**REQUIRED TASK**:
Reproduce verbatim the lines beginning with the line that contains "How do I perform: Uncheck" and ending with the line that contains "point(202,202)", including both of those lines. Omit the pictures from your reply.

**MATERIAL PROVIDED**:
▽

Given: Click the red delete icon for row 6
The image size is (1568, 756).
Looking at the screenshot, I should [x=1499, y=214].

△
▽

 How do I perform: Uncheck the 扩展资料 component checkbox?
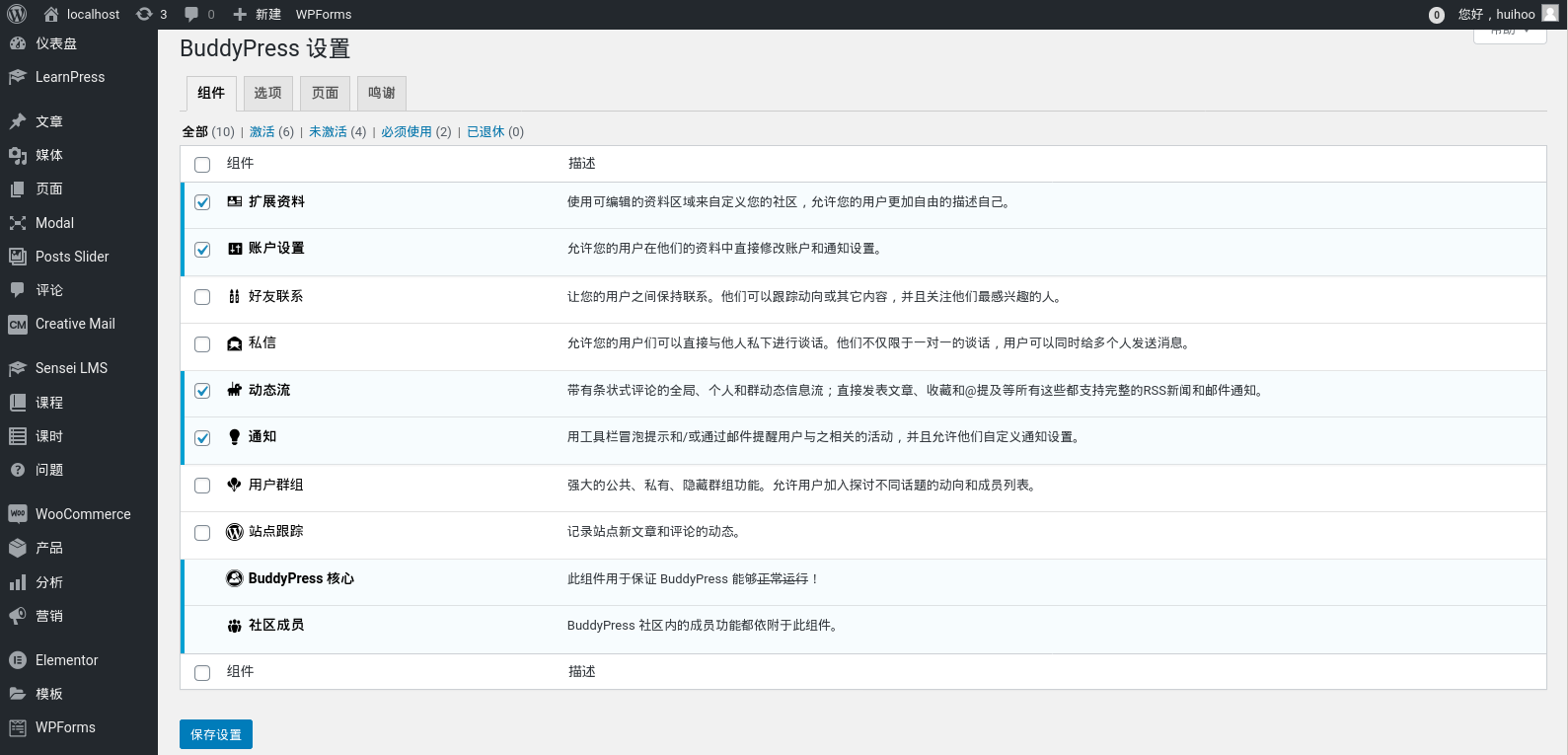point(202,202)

△
▽

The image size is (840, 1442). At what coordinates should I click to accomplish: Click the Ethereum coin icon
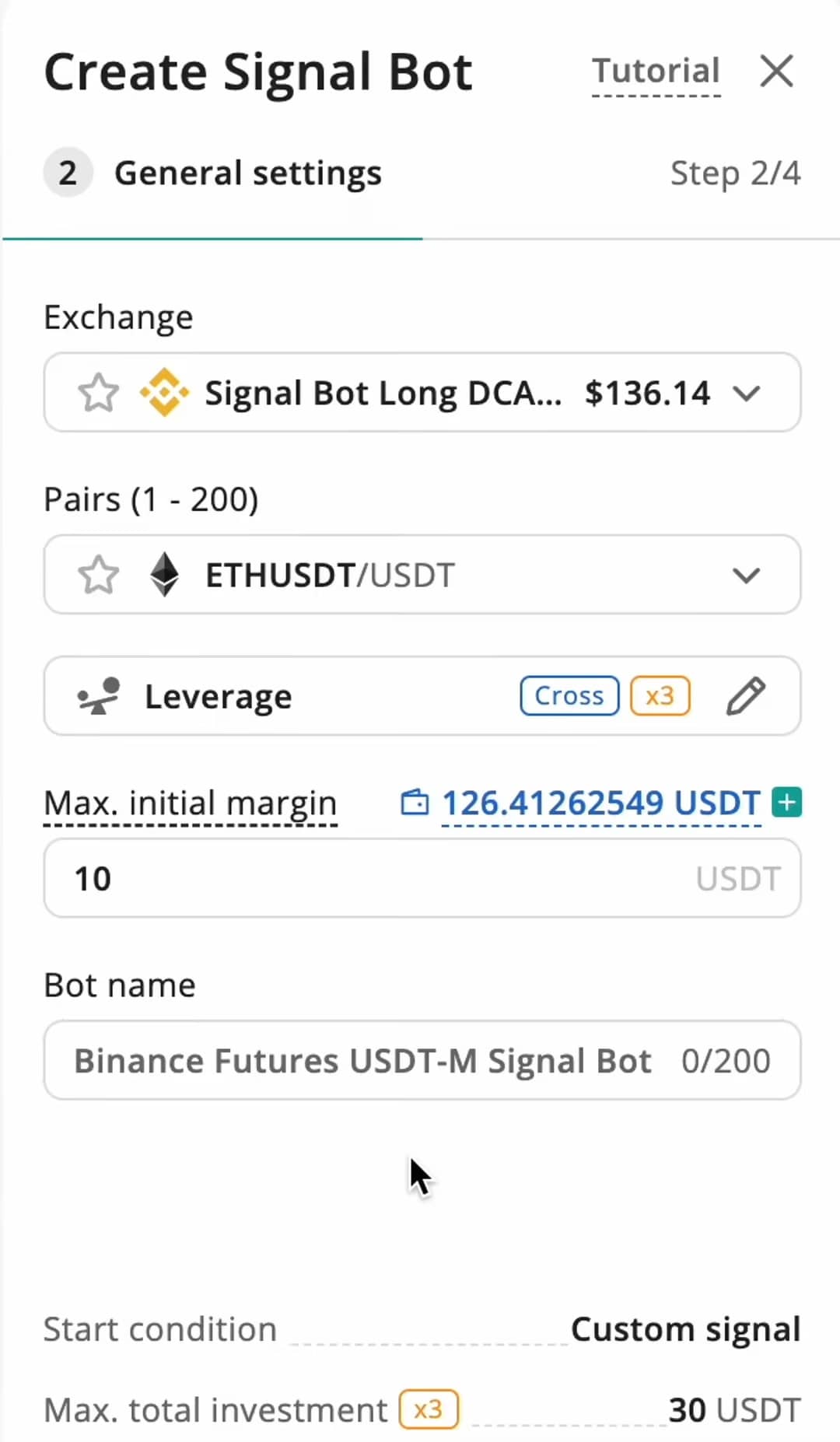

△

**EXERCISE ANSWER**:
 How do I perform: Uncheck the 扩展资料 component checkbox?
point(202,202)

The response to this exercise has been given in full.